CRISP: Curriculum Inducing Primitive Informed Subgoal Prediction for Hierarchical Reinforcement Learning
This addresses a key training instability problem in HRL for robotics, offering a practical solution with significant performance gains, though it is incremental in the context of curriculum-based HRL methods.
The paper tackled the instability in hierarchical reinforcement learning (HRL) caused by non-stationarity from low-level primitive updates, proposing CRISP, a curriculum-driven framework that improved success rates by over 40% across six robotic benchmarks and enabled real-world transfer.

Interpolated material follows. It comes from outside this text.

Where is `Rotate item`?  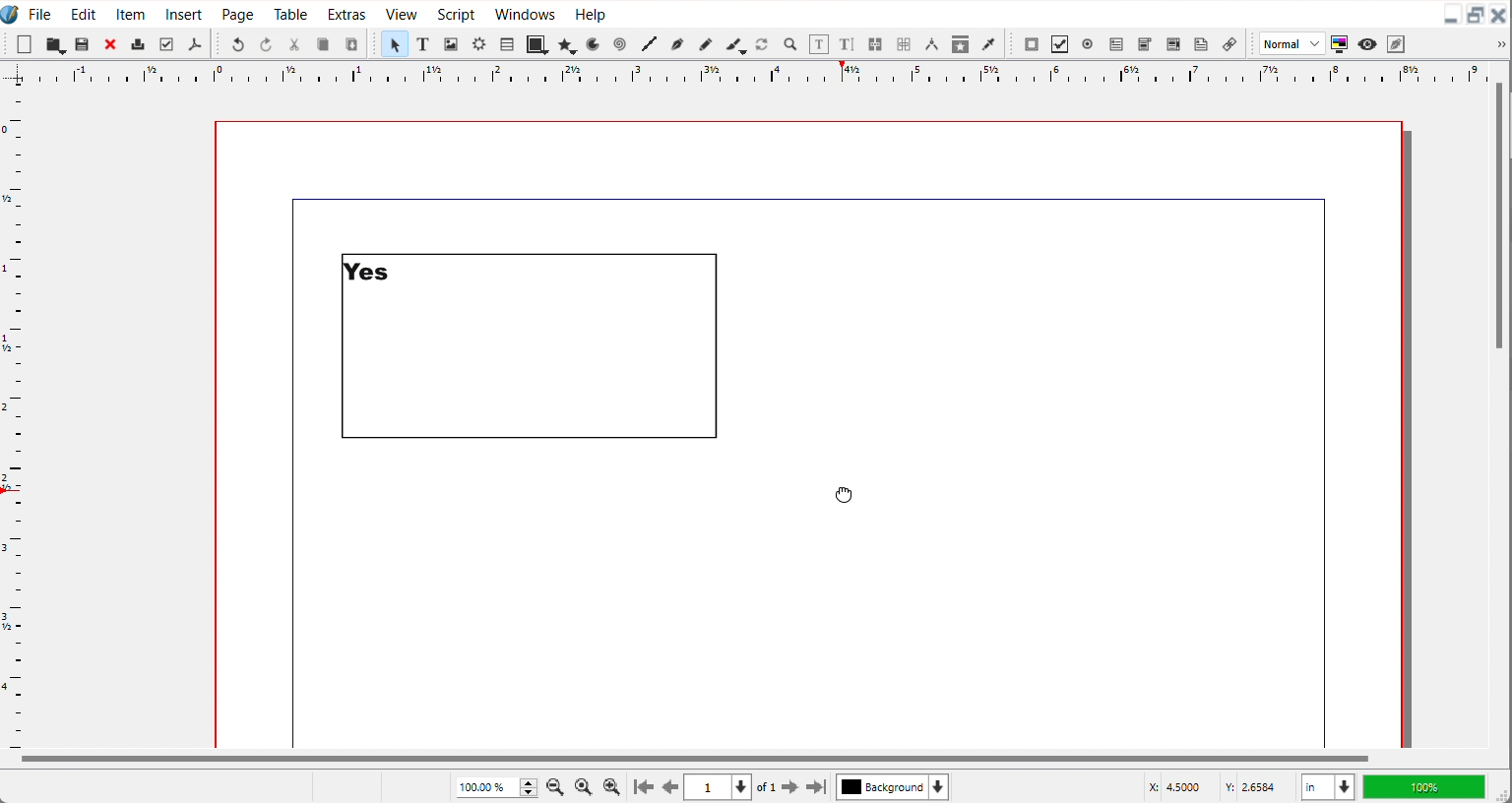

Hierarchical reinforcement learning (HRL) leverages temporal abstraction to efficiently tackle complex long-horizon tasks. However, HRL often collapses because the continual updates of the low-level primitive make earlier sub-goals issued by the high-level policy obsolete, introducing non-stationarity that destabilizes training. We propose CRISP, a curriculum-driven framework that tackles this instability with three key ingredients: (1) primitive-informed parsing (PIP), which adaptively re-labels a handful of expert demonstrations to always generate reachable subgoals by the current low-level primitive, (2) an inverse-reinforcement-learning regularizer that steers the high-level policy toward the expert-induced subgoal distribution and stabilizes learning, and (3) a unified training loop that leverages these components to boost sample efficiency. Across six sparse-reward robotic navigation and manipulation benchmarks, CRISP improves success rates by more than 40% over strong hierarchical and flat baselines and successfully transfers to real-world tasks, demonstrating the promise of curriculum-based HRL for practical scenarios.